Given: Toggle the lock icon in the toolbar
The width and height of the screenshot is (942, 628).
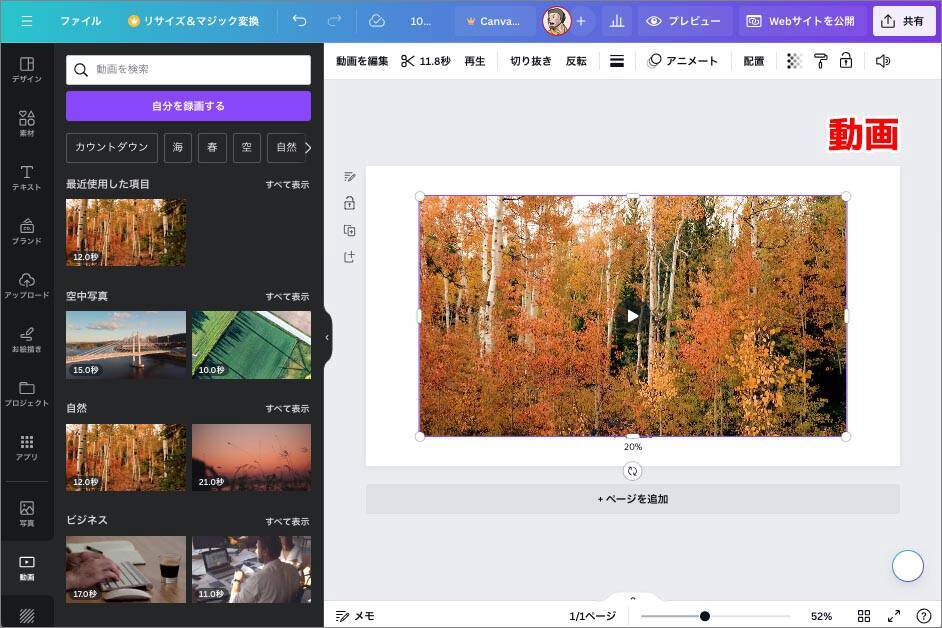Looking at the screenshot, I should pos(846,61).
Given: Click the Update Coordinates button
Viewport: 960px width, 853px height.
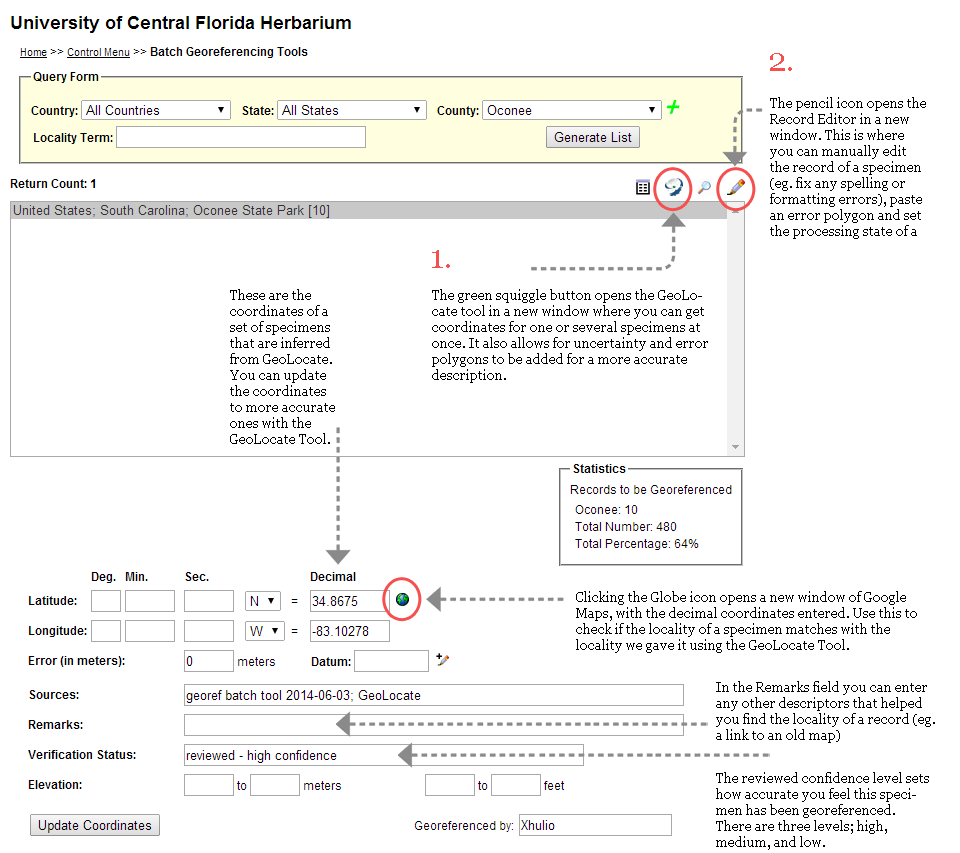Looking at the screenshot, I should coord(95,825).
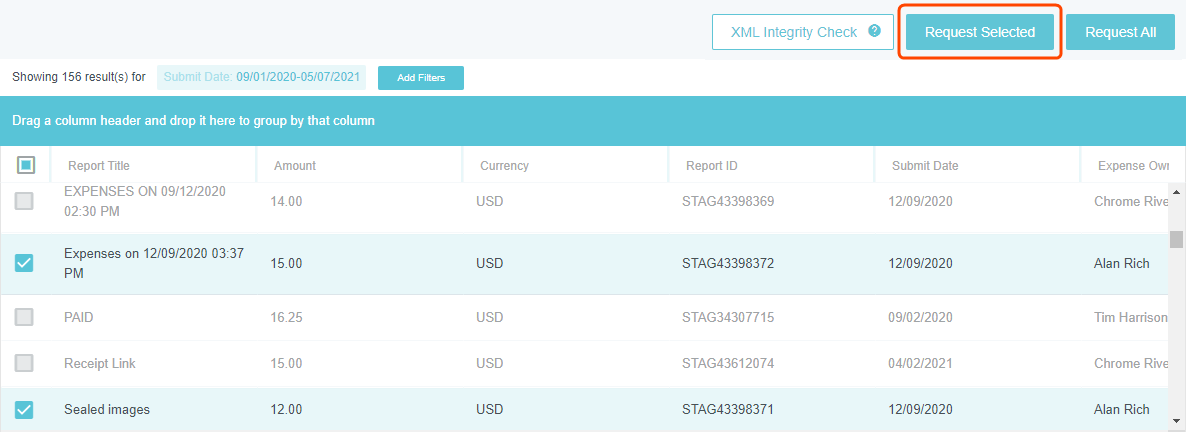Click the Add Filters button
This screenshot has width=1186, height=432.
tap(420, 77)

■ ■ ■

* [TASK GOAL]
Looking at the entries above, count each line that includes the string "Given" and give only the total.

* [FINISHED TASK]
2